About this exercise: In the article header, turn the paragraph that begins "Received: 13 May 2020" into a list that keeps each of its dates.

Nanoparticle-Delivered HIV Peptides to Dendritic Cells a Promising Approach to Generate a Therapeutic Vaccine

1
Section of Immunology, ImmunoBiology Molecular Laboratory, Spanish HIV HGM BioBank, Hospital General Universitario Gregorio Marañón, 28007 Madrid, Spain
2
Department of. Química Orgánica, Facultad de Química, Universidad de Sevilla, 41012 Sevilla, Spain
3
Department of Chemistry & Biochemistry, Central Michigan University, Mount Pleasant, MI 48859, USA
4
Institute for Chemical Research, CSIC–University of Sevilla, 41092 Sevilla, Spain
5
CIBERNED, Instituto de Salud Carlos III, 28031 Madrid, Spain
6
Unidad Asociada Neurodeath, Facultad de Medicina, Universidad de Castilla-La Mancha, 02006 Albacete, Spain
7
Networking Research Center on Bioengineering, Biomaterials and Nanomedicine (CIBER-BBN), Instituto de Salud Carlos III, 28034 Madrid, Spain
*
Author to whom correspondence should be addressed.
Pharmaceutics 2020, 12(7), 656; https://doi.org/10.3390/pharmaceutics12070656
Received: 13 May 2020 / Revised: 4 July 2020 / Accepted: 6 July 2020 / Published: 11 July 2020
(This article belongs to the Special Issue Cancer Nanomedicine—From the Bench to the Bedside)

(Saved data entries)
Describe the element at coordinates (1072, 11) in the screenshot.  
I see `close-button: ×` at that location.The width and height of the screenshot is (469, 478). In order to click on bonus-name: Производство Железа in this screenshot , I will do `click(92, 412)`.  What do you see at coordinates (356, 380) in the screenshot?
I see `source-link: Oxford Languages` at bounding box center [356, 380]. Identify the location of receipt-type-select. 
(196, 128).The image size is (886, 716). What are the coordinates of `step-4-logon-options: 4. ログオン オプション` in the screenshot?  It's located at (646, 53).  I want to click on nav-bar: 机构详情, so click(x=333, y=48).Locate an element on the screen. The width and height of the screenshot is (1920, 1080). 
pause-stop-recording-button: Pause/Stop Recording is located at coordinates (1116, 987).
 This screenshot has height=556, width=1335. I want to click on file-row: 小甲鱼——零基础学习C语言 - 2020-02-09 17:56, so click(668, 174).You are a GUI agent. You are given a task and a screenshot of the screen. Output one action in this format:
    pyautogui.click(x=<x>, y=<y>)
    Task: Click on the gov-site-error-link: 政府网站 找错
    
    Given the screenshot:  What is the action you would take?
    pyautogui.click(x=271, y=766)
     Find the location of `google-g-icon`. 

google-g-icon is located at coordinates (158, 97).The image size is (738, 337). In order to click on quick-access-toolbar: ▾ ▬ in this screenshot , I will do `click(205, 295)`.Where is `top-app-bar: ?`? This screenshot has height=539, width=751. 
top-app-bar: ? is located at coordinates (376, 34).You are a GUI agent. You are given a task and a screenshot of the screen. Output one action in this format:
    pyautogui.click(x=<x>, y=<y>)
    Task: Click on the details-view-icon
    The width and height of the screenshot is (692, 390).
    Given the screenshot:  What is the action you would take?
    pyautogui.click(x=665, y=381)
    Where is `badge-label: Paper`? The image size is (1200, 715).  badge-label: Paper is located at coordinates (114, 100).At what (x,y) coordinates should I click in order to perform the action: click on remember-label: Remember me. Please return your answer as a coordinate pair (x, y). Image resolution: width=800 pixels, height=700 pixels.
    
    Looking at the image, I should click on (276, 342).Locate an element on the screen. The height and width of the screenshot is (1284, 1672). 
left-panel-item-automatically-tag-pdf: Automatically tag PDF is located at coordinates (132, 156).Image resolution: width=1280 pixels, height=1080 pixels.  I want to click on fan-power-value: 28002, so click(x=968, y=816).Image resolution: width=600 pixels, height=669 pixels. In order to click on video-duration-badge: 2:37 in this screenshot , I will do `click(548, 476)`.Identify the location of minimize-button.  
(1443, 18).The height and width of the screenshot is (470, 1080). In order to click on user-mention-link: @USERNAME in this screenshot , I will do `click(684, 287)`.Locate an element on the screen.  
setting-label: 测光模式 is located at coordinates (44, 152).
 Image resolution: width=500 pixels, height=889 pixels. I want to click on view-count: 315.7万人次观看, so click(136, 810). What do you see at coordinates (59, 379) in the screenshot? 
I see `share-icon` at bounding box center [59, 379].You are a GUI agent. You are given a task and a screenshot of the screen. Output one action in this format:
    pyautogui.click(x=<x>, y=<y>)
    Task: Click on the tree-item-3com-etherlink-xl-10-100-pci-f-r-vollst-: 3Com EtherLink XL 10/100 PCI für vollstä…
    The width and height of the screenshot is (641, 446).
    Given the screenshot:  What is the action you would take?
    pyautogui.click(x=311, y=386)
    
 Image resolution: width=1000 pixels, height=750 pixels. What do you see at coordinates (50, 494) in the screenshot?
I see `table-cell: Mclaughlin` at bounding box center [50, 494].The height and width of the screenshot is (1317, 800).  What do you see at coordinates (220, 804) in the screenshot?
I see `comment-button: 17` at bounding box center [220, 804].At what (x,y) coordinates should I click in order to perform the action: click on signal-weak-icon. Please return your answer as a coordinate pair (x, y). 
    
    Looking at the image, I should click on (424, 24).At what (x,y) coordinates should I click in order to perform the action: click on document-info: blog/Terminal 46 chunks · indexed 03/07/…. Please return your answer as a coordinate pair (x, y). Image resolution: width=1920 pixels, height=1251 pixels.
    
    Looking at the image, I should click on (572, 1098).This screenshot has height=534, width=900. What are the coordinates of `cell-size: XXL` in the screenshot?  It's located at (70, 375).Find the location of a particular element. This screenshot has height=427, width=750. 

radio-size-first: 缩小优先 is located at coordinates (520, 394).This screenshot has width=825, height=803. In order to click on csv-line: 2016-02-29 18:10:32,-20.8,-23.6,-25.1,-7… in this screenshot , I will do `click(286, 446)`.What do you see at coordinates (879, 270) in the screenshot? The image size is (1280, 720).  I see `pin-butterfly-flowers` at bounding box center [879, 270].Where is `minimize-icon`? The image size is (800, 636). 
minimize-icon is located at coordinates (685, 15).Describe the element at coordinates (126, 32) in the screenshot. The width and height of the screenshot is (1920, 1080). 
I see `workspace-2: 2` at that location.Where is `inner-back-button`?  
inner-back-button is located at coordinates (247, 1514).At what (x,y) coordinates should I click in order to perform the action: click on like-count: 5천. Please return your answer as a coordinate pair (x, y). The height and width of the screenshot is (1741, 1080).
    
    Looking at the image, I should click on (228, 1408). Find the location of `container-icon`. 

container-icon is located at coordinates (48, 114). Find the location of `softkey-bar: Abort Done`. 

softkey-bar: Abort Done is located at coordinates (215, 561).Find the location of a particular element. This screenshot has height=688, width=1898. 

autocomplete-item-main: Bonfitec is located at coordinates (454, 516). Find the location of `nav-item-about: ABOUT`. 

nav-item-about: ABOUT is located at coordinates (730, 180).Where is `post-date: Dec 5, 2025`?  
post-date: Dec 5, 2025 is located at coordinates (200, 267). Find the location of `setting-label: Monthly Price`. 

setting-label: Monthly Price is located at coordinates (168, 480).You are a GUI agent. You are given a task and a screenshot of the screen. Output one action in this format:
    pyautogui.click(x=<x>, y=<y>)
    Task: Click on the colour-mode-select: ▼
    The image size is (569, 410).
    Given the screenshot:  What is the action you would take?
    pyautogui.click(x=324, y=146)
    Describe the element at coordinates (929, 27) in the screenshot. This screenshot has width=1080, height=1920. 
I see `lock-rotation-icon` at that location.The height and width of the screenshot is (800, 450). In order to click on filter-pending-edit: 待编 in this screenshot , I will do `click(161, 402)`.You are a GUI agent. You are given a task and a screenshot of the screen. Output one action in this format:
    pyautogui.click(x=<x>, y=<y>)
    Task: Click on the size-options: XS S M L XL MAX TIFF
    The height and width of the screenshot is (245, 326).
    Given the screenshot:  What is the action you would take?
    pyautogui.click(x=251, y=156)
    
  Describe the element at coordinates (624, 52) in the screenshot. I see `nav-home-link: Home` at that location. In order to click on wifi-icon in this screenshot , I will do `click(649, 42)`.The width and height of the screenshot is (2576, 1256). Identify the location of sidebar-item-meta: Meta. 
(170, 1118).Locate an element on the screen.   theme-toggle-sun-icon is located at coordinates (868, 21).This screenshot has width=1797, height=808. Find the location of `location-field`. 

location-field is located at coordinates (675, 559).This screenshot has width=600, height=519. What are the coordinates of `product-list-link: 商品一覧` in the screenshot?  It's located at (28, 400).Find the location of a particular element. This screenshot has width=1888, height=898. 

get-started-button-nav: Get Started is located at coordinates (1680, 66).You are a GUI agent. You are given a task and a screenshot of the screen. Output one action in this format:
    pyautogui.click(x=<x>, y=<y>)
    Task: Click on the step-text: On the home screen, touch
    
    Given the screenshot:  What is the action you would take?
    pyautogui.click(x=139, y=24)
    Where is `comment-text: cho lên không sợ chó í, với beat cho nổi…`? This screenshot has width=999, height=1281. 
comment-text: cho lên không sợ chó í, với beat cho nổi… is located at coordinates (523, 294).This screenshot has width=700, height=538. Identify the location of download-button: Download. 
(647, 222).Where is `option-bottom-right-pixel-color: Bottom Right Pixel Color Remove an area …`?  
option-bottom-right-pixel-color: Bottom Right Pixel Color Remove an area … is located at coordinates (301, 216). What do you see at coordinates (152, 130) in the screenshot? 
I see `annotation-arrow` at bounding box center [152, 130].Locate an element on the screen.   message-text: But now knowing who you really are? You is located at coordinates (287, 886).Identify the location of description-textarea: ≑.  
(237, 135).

Output for this task:
- Received: 13 May 2020
- Revised: 4 July 2020
- Accepted: 6 July 2020
- Published: 11 July 2020